Budget Enforcement
Cap costs and call counts per session, with real response-based LLM cost tracking for production agents.
Overview
Budget enforcement caps costs per session to prevent runaway spending. Define maximum call counts, maximum spend amounts, and choose between blocking or warning when limits are approached. For supported LLM providers, agentguard can also read real usage from API responses and price it dynamically. This pairs naturally with agentguard's tool-call validation and response verification, so the same runtime controls both spend and tool reliability.
Configuration
from agentguard import guard
from agentguard.core.types import BudgetConfig, GuardAction
@guard(
budget=BudgetConfig(
max_cost_per_session=5.00, # $5 max per session
max_calls_per_session=100, # 100 calls max
cost_per_call=0.03, # Explicit fallback cost
on_exceed=GuardAction.BLOCK,
alert_threshold=0.8,
use_dynamic_llm_costs=True,
)
)
def gpt4_call(prompt: str) -> str:
return openai.chat.completions.create(
model="gpt-4",
messages=[{{"role": "user", "content": prompt}}]

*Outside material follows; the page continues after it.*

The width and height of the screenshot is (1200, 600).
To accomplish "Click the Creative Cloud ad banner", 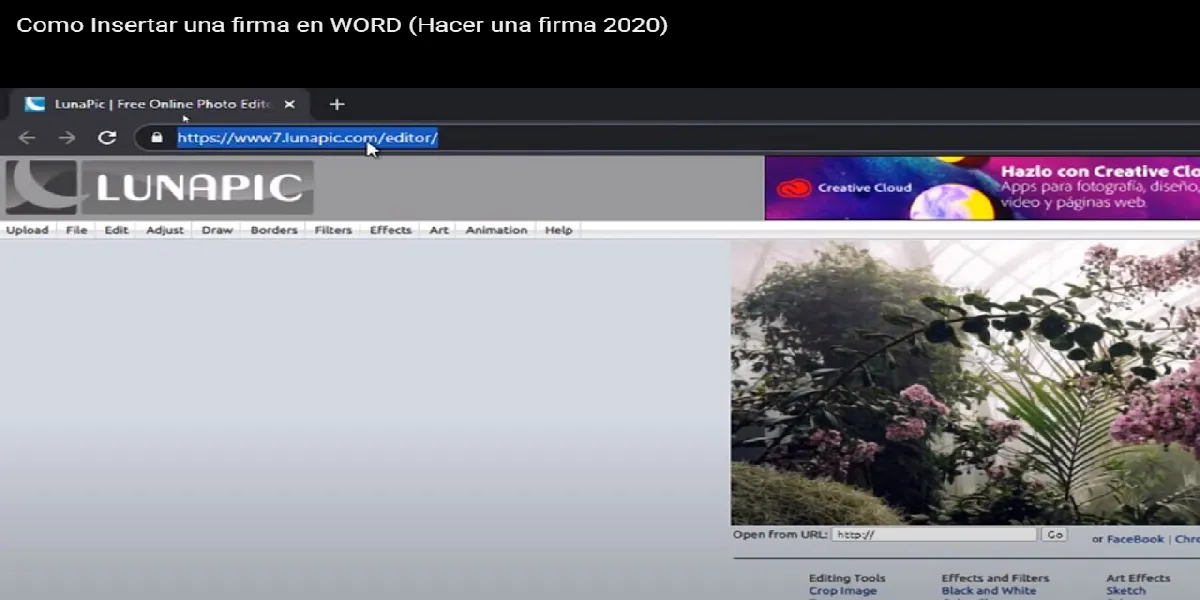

).choices[0].message.content
Configuration Fields
| Field | Type | Default | Description |
|---|---|---|---|
max_cost_per_session | float | None | Maximum spend in dollars per session |
max_calls_per_session | int | None | Maximum number of calls per session |
cost_per_call | float | None | None | Explicit fallback cost when dynamic pricing cannot resolve a known price |
on_exceed | GuardAction | BLOCK | Whether to block, warn, or log when a limit is exceeded |
alert_threshold | float | 0.8 | Percentage threshold for warning (0.0–1.0) |
use_dynamic_llm_costs | bool | True | Enable response-based LLM spend tracking |
model_pricing_overrides | dict | None | None | Per-model input/output pricing overrides in dollars per 1M tokens |
Real LLM Cost Tracking
For OpenAI, Anthropic, and OpenAI-compatible providers, wrap the client instead of manually computing cost in callback code. The wrapper reads provider usage, resolves pricing through LiteLLM when available, and records spend into the active budget.
from openai import OpenAI
from agentguard import InMemoryCostLedger, TokenBudget
from agentguard.integrations import guard_openai_client
budget = TokenBudget(max_cost_per_session=10.00)
budget.config.cost_ledger = InMemoryCostLedger()

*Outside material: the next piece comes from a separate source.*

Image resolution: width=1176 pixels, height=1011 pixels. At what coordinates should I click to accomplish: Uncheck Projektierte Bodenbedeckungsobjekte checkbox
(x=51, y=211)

client = guard_openai_client(
OpenAI(api_key=os.getenv("OPENAI_API_KEY")),
budget=budget,
)
response = client.chat.completions.create(
model="gpt-4o",
messages=[{{"role": "user", "content": "Summarise this page"}}],
)
Pricing resolution order is:
model_pricing_overrides- LiteLLM pricing
- explicit
cost_per_callfallback - otherwise usage tracked and cost marked unknown
Monitoring Budget Usage
# Check current budget state
print(budget.session_spend) # 2.34
print(budget.session_calls) # 78
stats = budget.stats()
print(stats.budget_utilisation) # 0.468 (46.8%)
print(stats.calls_remaining) # 22
# Reset budget (e.g., new session)
budget.reset()
Budget state is tracked in memory. If you run multiple processes, each has its own budget counter. Use a cost ledger if you want to retain spend events for reporting, or shared state middleware if you need cross-process enforcement.